- **Items listed in a dataset**
*****

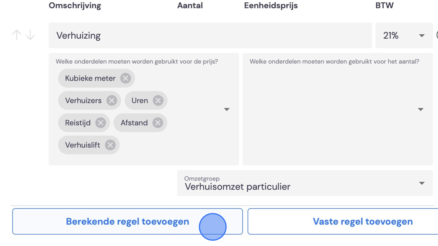
Task: Remove the Afstand chip
Action: point(158,123)

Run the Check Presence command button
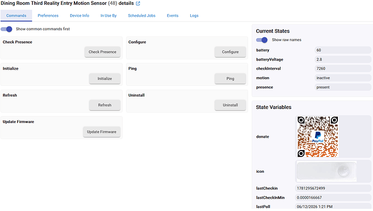tap(103, 52)
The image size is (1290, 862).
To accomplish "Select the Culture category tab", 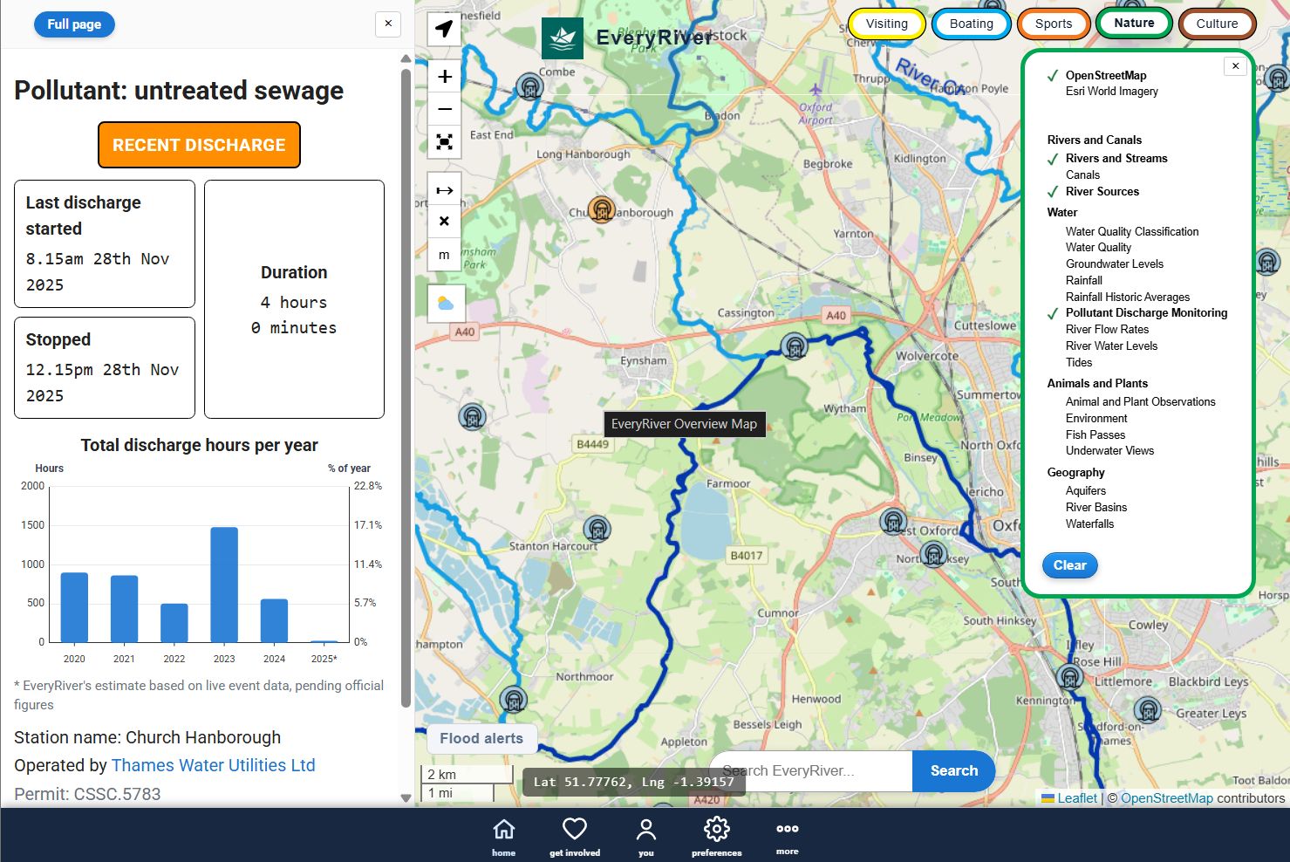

*****

- **Prompt**
Reproduce exactly, with every picture left out, the lines from the one that contains "Run the Check Presence command button" to the final line of the records above.

- **Solved problem**
Run the Check Presence command button
tap(103, 52)
The image size is (1290, 862).
To accomplish "Select the Culture category tab", 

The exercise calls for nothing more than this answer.